Every moment is an opportunity to assess our own reactions, and TBA’s performances have a knack for bringing those moments into stark relief. If nothing else, this was a social experiment, I figured. Was I, as the woman next to the performer, expected to offer condolences and reassurance? Should I, at least, be careful not to turn my back on him as I too defaulted into mid-performance conversation with friends? What was my role to play in this performance?
Trajal stands and walks to the wall to continue waiting. Then, after a time, he decides to simply begin the show again. He announces to us that this search for the prop has taken longer than expected and that he’s just going to go ahead and start. Thibault is still not here. Trajal returns to the black open stage and, without much cue to anyone, the music begins. But this is not the music where things left off. This is a new act altogether. And after a couple of minutes, Thibault joins him on stage seamlessly. I wonder for a moment again if this hadn’t all been planned after all. But why?
The show Antigone Jr. (not to be confused with the “Made-to-Measure” version performed on Friday and Saturday) was an exploration into a hypothetical cross-breed of cultures. In Trajal Harrell’s words, all of the Twenty Looks or Paris is Burning at the Judson Church performances explore the same question: ”What would have happened in 1963 if someone from the voguing dance tradition in Harlem had come downtown to the Judson Church in Greenwich Village to perform alongside the early postmoderns?”
And it was, in the end, a pleasing performance.
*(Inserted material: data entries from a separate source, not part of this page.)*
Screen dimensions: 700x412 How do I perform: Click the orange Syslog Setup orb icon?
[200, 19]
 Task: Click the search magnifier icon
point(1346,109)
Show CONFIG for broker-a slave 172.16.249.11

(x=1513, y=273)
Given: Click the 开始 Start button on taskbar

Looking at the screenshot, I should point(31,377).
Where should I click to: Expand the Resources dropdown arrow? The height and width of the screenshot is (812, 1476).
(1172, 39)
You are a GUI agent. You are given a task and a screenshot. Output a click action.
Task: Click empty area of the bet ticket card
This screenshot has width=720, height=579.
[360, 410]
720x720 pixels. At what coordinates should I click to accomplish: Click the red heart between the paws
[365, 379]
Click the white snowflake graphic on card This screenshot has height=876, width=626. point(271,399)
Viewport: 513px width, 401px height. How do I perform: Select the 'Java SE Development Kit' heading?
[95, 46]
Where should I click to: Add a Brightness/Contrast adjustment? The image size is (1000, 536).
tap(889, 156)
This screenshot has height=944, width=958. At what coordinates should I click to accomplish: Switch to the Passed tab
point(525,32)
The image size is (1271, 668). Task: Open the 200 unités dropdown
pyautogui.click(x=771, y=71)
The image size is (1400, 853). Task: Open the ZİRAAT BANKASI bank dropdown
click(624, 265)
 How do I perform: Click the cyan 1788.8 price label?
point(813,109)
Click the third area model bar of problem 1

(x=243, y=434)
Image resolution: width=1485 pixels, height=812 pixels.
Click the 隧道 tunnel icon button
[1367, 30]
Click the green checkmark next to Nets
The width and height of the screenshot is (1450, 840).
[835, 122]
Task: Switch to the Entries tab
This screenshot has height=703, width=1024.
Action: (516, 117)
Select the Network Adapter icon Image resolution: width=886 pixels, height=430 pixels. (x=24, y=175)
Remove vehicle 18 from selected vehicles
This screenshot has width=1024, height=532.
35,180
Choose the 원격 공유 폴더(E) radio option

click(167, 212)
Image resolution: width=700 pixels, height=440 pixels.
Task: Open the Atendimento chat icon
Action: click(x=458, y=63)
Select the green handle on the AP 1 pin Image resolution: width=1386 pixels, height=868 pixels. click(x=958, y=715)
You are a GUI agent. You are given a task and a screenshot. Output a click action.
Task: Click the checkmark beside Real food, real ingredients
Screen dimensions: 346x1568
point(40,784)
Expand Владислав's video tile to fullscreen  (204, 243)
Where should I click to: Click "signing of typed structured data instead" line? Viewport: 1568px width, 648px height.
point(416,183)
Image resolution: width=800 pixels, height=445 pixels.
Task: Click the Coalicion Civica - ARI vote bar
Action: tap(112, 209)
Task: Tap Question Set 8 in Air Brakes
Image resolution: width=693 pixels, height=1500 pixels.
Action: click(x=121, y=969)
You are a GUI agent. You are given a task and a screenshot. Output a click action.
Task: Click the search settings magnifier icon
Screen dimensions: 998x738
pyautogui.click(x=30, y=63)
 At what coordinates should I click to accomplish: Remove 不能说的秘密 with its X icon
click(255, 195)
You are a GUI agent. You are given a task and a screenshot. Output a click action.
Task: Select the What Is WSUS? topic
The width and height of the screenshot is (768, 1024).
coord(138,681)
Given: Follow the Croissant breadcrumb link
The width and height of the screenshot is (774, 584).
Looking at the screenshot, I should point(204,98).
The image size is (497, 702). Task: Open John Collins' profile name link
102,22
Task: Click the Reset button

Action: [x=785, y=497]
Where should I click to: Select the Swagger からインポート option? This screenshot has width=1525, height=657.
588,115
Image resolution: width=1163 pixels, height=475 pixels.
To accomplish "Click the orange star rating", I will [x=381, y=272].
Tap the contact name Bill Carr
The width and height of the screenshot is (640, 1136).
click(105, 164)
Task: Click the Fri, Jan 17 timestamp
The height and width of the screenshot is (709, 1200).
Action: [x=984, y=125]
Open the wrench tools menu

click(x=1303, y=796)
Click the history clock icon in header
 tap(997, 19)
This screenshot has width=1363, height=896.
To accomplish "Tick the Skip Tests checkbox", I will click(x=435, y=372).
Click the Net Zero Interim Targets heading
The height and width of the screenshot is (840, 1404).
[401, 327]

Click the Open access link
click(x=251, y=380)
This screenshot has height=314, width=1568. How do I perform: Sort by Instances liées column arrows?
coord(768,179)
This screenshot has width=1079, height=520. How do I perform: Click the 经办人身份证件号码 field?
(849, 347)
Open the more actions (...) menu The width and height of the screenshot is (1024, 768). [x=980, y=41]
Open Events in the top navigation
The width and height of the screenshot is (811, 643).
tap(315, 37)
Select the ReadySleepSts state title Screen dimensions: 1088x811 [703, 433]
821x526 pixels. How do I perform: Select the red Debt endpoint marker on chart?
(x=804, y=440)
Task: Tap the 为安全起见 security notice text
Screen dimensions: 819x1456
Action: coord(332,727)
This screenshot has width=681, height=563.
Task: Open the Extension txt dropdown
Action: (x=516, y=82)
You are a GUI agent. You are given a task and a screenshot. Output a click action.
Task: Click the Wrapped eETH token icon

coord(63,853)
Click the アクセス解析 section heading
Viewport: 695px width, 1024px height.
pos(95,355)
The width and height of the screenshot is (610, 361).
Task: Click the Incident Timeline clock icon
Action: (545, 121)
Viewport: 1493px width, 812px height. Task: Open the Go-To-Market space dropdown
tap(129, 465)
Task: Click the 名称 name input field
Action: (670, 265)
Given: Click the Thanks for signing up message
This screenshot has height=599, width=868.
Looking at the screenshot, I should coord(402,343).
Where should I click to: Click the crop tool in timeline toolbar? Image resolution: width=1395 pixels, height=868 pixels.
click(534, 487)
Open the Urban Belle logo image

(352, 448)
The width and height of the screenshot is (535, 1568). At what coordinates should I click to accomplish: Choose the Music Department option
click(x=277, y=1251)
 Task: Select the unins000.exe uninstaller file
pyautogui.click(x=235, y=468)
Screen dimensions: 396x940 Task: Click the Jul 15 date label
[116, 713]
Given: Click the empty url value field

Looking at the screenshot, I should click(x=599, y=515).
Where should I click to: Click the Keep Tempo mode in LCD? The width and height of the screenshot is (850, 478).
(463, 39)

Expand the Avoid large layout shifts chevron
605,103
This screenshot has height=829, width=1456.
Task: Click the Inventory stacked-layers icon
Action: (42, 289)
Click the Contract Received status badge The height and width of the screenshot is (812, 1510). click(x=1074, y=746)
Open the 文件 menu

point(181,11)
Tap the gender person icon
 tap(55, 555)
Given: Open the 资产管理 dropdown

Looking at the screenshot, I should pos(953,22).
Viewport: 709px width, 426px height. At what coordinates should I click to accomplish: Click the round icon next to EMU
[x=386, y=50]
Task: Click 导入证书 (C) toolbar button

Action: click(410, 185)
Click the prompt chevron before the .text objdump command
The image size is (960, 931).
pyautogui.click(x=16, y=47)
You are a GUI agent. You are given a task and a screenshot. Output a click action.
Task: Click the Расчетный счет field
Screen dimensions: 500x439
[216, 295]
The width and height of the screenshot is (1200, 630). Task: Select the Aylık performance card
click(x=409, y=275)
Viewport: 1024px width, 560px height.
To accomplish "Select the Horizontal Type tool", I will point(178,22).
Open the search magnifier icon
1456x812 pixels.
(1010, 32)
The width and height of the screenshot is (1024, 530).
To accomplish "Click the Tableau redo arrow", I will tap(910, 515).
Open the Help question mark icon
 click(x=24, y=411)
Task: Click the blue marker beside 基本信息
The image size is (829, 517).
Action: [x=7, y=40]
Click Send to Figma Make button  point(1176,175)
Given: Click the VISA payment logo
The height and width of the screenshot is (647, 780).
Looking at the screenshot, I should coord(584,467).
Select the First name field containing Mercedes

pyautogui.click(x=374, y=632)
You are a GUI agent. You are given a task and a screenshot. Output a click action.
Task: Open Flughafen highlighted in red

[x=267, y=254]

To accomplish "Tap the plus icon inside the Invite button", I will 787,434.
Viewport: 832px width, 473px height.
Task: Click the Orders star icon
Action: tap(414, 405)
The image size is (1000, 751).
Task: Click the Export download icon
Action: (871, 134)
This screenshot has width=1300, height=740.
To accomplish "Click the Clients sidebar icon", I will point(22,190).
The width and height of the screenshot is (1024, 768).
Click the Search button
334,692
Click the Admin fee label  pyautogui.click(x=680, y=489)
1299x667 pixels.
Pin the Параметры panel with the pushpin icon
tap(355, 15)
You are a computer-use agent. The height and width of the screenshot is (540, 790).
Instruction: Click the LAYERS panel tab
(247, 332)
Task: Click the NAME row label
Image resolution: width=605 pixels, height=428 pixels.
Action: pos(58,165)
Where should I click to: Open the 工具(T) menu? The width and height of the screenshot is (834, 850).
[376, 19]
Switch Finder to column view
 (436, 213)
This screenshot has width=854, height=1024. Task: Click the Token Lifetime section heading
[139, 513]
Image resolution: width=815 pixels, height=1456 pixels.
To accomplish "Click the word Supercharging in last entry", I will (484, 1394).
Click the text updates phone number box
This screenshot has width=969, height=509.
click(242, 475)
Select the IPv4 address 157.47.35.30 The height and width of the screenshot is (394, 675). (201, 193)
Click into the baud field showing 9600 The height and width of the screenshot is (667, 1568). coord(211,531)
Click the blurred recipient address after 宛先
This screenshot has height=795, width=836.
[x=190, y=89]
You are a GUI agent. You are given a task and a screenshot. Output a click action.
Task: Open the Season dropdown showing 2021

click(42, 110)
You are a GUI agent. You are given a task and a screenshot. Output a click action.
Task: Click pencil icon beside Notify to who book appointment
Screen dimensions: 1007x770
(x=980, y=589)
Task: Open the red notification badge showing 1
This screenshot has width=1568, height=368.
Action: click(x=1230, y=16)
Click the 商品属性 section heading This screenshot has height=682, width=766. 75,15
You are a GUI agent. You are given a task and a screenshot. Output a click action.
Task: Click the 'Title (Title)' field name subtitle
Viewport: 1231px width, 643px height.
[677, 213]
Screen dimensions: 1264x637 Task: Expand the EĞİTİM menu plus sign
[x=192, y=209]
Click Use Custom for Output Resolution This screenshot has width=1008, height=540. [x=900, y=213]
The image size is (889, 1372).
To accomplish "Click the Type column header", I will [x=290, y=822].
A combination of voguing interspersed with an occasional beat generation musing from Trajal, a reading of Antigone by Thibault, and singing from them both. But it was also, always, this highbrow, intellectual work and high-skilled dance on a foundation of seeming disarray. It was not unlike what you might find if walking in on two smart, trained dancers high on something and joking around in a bedroom at 3am. Certainly, this impression was influenced by the costuming: boxer shorts and socks, a gray bathrobe, t-shirts, and an inside-out white something (with the tag still on). What would it have felt like with different clothing? And was that the impression Trajal intended to convey?
Satya Byock is a Portland psychotherapist specializing in dream work and Jungian psychology for individuals in the first half of adulthood. She recently delivered a workshop at PICA on the Language of the Unconscious Mind with Anna Craycroft as part of the C’mon Language series.